[Opening QUOTED PASSAGE section]

This freelance gig has, in many ways, been my answer to discrimination. I have tasted discrimination based on disability, based on gender, more times than I care to remember; but I was in charge, and if necessary, I was able to leave with my head held high. Onward and upward!

I have had great clients, and I’ve had clients I wish I had never met. Have you ever had one of those? Of course you have; let’s be real! I’ve had clients that I completed one project for. And then there were the clients that were with me the whole way: Tom Bowers, Nanette Levin, and Bob Remis (and later Denise Bellavia) of Creative Themes. Nearly 30 years for all of you. A million thanks!

To all of my clients: thanks for steadying my canoe, and making sure the wind was at my back. And sometimes baling out water.

I am so looking forward to thirty more years!

 

11 thoughts on “Thank you for 30”

  1. C. Jean Grover
     · 

    Tom, thank you so much, and right back at you! You’re a loyal client but a genuinely good person as well, which comes across in your writing! One of those clients I was thankful to have collaborated with!!

[Closing QUOTED PASSAGE section]

Carry on the post thanking clients for thirty years of freelance work, starting after its last line. These rows have nothing to do with the post.

[Opening DATASET CONTENT section]

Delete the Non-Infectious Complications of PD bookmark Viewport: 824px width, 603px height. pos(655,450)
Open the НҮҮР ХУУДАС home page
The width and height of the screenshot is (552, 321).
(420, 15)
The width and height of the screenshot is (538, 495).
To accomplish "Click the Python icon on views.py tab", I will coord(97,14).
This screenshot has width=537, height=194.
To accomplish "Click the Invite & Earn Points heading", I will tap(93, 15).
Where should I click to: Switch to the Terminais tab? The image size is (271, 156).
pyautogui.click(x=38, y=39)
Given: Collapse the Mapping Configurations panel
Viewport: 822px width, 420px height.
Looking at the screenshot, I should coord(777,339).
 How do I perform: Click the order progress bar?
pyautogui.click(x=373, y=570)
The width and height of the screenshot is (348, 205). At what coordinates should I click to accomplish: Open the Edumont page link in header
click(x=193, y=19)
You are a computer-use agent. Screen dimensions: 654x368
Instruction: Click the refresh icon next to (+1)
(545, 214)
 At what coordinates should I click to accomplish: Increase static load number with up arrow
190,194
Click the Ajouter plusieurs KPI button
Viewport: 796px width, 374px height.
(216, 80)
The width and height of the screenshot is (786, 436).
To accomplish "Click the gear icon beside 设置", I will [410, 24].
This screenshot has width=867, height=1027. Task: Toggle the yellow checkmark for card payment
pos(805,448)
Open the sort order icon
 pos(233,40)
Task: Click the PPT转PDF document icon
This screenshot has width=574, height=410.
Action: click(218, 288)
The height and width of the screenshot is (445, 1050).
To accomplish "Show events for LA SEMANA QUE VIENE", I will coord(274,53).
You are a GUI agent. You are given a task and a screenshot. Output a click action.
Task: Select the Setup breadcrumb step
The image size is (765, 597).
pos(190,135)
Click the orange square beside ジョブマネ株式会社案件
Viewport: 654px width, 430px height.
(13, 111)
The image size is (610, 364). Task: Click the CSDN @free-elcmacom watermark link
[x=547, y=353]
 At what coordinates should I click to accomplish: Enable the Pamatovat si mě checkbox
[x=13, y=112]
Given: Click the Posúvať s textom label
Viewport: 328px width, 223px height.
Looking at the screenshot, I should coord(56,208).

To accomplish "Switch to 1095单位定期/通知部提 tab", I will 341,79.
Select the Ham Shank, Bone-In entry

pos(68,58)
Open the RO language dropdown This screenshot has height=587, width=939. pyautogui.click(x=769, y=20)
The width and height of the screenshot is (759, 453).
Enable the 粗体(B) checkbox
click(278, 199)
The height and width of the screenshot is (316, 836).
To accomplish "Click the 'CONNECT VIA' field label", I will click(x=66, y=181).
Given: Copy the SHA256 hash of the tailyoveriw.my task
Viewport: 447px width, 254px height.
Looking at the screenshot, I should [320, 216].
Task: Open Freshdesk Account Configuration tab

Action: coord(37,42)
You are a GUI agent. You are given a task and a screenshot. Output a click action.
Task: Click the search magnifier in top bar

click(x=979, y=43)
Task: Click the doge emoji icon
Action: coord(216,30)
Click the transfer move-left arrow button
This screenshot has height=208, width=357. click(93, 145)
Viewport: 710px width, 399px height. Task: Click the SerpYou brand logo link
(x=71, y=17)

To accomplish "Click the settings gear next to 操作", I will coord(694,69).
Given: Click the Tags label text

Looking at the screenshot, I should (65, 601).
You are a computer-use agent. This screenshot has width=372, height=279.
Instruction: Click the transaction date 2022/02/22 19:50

[Closing DATASET CONTENT section]

**EXERCISE ANSWER**
  2. Tom Bowers
     · 

    It is I who is most blest to have discovered you, Jean! Your creative talents and willingness to dive into any project is remarkable. I remember our many meetings around your kitchen table, when we had not a clue where to begin with the project at hand. We were always in separate canoes but we have always paddled together. I loved when we laughed! I especially love your infectious smile! You were a God send to me in those early days of self employment. And your quiet confident encouragement allowed both of us to press on! I will always remember you not as a supplier nor I as your client, but both great friends and fellow confidants. You are terrific!

  3. cjeangrover
     · 

    Lori, I totally did not remember the fire drill until you mentioned it . . . what a great memory! I remember you as one of my most important contacts after I left that first job, who got me in at your new place, made the intros, paved the way . . . all of those meetings at your home. I remembering your son learning to crawl around the kitchen while we were meeting! Thank you so much!

  4. Lori Drescher
     · 

    As I read your inaugural blog I teared up thinking about your history – as an artist, as a mother and wife, as an entrepreneur, and as a trailblazer and role model for other entrepreneurial women with disabilities. I am blessed to have been part of your story and equally blessed to have you be a part of mine. I still remember the woman I first met on my first job out of college – when she was carried down 17 flights of stairs during a fire drill in the “Manny Hanny building downtown. My memory was not of a disabled woman. But of a courageous and talented artist who meant the world to her co-workers. I couldn’t imagine who in my life would have carried me down 17 flights of stairs. For you they took numbers. Here’s to the next 30 my friend.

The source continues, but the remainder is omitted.